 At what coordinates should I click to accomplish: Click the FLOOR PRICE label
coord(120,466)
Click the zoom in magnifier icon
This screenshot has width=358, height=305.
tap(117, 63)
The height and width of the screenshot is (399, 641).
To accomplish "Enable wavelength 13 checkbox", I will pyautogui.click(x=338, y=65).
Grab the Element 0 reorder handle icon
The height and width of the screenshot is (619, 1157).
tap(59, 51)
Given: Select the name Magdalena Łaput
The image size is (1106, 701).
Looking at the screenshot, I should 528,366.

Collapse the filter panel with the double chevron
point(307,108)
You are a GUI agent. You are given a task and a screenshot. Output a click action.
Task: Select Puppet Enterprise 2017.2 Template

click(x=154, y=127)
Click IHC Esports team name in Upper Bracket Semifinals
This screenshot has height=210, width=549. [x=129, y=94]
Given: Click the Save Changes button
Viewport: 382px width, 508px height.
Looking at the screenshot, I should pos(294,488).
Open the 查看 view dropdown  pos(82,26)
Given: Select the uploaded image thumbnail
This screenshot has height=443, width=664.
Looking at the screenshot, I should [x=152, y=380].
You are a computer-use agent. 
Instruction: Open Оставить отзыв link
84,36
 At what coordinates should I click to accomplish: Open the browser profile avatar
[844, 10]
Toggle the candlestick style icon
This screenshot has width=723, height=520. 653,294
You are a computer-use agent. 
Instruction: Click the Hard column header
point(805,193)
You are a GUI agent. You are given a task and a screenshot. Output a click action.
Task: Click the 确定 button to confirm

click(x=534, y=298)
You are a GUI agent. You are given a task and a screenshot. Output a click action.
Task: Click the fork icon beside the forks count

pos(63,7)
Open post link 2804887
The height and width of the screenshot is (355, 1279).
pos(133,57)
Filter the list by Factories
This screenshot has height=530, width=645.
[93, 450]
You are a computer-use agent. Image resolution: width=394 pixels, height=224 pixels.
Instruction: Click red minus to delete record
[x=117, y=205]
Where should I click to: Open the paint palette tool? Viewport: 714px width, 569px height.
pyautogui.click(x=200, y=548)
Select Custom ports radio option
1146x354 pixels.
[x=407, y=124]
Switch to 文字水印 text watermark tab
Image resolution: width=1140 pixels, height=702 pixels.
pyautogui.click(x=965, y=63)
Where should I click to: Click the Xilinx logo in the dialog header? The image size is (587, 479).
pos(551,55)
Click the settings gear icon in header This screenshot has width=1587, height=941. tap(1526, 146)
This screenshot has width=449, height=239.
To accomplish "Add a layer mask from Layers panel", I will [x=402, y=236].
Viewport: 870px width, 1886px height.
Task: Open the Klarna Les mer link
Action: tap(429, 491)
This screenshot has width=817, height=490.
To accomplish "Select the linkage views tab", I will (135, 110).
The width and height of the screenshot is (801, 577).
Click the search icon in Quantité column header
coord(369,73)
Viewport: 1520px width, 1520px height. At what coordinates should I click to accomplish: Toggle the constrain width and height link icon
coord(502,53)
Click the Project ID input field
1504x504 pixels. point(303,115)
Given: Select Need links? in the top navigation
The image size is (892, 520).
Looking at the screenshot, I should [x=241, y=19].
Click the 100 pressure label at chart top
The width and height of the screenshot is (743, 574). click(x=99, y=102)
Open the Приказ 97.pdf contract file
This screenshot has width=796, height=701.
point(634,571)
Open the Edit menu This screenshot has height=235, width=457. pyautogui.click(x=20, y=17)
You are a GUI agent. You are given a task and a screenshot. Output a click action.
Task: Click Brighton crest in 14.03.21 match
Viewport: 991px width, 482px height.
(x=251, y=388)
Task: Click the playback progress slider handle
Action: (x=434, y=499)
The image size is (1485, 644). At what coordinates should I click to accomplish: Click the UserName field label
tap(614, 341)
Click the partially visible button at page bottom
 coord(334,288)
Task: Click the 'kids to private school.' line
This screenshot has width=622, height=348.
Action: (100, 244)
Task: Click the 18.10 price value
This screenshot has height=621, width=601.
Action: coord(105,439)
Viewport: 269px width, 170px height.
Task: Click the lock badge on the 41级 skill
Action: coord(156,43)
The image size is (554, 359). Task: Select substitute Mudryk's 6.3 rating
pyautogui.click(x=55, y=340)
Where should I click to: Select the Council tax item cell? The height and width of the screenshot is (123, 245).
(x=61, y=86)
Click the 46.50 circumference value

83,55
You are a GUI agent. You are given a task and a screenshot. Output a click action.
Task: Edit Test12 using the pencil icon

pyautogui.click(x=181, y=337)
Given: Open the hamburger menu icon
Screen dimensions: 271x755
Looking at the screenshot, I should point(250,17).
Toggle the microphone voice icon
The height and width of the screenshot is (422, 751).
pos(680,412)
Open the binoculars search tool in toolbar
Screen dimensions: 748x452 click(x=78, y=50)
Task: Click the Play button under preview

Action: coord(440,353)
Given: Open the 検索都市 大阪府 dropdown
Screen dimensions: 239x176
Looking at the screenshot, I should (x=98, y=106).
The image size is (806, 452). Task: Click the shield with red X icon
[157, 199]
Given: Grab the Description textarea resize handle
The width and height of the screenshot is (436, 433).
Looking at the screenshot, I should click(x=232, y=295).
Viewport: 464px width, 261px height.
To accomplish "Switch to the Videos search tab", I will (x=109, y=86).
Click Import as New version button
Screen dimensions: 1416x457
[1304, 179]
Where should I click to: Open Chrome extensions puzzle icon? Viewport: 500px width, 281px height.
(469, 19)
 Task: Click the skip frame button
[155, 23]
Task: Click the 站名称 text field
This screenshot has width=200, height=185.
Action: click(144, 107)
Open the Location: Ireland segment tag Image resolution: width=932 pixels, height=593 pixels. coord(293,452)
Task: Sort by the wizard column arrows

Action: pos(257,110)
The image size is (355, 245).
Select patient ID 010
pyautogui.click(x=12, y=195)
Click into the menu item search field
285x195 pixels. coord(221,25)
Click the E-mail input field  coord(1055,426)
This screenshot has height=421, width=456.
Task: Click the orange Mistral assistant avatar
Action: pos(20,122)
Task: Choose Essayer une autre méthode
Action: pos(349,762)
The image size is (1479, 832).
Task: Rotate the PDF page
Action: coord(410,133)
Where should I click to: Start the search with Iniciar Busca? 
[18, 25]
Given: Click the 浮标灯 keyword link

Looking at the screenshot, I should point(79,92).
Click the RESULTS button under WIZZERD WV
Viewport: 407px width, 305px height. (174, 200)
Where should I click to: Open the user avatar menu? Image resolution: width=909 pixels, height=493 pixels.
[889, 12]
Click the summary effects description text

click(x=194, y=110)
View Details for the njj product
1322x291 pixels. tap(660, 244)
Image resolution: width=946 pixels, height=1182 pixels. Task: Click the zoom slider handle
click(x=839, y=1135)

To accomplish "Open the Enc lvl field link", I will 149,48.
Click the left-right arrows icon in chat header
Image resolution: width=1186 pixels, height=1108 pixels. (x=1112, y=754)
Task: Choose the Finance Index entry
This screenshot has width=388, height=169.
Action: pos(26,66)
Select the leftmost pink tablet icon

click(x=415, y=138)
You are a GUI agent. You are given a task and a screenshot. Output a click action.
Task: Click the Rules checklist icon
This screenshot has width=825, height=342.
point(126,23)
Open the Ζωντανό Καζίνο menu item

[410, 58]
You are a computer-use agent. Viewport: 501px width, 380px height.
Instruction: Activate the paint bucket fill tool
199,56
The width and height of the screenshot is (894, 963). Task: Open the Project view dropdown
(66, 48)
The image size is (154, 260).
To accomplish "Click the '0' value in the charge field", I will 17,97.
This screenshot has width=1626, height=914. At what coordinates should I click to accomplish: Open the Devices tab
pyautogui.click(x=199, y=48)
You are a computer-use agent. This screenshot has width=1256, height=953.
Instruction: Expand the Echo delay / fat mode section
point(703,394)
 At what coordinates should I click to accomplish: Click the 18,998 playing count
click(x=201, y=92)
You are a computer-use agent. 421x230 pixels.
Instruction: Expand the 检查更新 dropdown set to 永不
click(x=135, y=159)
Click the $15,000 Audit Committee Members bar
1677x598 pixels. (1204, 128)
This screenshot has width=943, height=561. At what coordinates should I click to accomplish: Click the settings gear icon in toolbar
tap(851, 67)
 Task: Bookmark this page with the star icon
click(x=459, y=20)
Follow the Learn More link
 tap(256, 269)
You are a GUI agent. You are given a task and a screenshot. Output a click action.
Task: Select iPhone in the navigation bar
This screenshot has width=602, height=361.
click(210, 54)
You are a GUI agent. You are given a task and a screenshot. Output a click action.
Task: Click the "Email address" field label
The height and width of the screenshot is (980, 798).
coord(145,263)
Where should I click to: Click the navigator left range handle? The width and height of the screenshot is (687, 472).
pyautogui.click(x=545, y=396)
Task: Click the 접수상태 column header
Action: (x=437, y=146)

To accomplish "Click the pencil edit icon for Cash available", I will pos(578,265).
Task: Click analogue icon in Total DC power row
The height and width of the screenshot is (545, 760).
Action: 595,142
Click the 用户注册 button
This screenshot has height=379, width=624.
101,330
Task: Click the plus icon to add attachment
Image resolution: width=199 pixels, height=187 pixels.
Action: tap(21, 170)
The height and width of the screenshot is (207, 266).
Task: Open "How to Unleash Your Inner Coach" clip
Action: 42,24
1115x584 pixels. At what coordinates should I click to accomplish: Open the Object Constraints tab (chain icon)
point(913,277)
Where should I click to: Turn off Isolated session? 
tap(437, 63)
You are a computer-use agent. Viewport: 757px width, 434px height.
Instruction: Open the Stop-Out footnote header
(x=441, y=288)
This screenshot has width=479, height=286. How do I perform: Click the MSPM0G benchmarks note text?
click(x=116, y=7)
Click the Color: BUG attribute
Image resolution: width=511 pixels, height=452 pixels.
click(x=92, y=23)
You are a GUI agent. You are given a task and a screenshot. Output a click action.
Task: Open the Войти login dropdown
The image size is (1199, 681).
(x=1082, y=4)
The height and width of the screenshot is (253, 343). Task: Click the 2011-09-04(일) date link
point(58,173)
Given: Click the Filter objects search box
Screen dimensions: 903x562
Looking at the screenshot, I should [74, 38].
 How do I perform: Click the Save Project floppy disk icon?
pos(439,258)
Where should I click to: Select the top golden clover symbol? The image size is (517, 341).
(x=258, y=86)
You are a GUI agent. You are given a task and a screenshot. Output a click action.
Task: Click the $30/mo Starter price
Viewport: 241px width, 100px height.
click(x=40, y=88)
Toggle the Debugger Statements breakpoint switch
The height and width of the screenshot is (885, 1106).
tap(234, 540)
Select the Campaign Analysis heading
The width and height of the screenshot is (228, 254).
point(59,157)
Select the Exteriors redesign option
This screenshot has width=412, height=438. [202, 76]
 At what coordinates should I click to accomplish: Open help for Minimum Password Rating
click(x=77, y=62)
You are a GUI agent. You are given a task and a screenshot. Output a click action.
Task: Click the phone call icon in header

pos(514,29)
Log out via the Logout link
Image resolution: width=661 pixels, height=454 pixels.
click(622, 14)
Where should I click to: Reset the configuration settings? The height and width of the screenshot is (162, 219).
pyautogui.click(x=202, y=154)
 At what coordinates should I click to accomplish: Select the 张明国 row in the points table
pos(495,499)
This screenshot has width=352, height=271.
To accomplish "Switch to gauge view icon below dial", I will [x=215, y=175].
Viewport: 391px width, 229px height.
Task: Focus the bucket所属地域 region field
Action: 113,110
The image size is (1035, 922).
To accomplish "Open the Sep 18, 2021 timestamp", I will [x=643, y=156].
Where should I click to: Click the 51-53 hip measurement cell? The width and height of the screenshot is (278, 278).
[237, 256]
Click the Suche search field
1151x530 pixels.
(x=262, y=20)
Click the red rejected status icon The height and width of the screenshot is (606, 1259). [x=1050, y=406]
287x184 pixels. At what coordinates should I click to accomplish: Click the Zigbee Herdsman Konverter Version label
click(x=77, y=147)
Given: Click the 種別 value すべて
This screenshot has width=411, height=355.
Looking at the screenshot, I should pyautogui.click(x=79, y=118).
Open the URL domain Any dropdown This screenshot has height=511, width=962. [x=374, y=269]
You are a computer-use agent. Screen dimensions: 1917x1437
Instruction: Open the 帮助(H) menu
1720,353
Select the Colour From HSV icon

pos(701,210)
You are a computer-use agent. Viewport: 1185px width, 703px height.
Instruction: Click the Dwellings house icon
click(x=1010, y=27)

....

=== EXERCISE REQUIREMENTS ===
An exact copy of the lines above between the line holding "The height and width of the screenshot is (885, 1106)." and the line holding "The image size is (1035, 922).", inclusive, is the whole answer.

=== WRITTEN RESPONSE ===
The height and width of the screenshot is (885, 1106).
tap(234, 540)
Select the Campaign Analysis heading
The width and height of the screenshot is (228, 254).
point(59,157)
Select the Exteriors redesign option
This screenshot has width=412, height=438. [202, 76]
 At what coordinates should I click to accomplish: Open help for Minimum Password Rating
click(x=77, y=62)
You are a GUI agent. You are given a task and a screenshot. Output a click action.
Task: Click the phone call icon in header

pos(514,29)
Log out via the Logout link
Image resolution: width=661 pixels, height=454 pixels.
click(622, 14)
Where should I click to: Reset the configuration settings? The height and width of the screenshot is (162, 219).
pyautogui.click(x=202, y=154)
 At what coordinates should I click to accomplish: Select the 张明国 row in the points table
pos(495,499)
This screenshot has width=352, height=271.
To accomplish "Switch to gauge view icon below dial", I will [x=215, y=175].
Viewport: 391px width, 229px height.
Task: Focus the bucket所属地域 region field
Action: 113,110
The image size is (1035, 922).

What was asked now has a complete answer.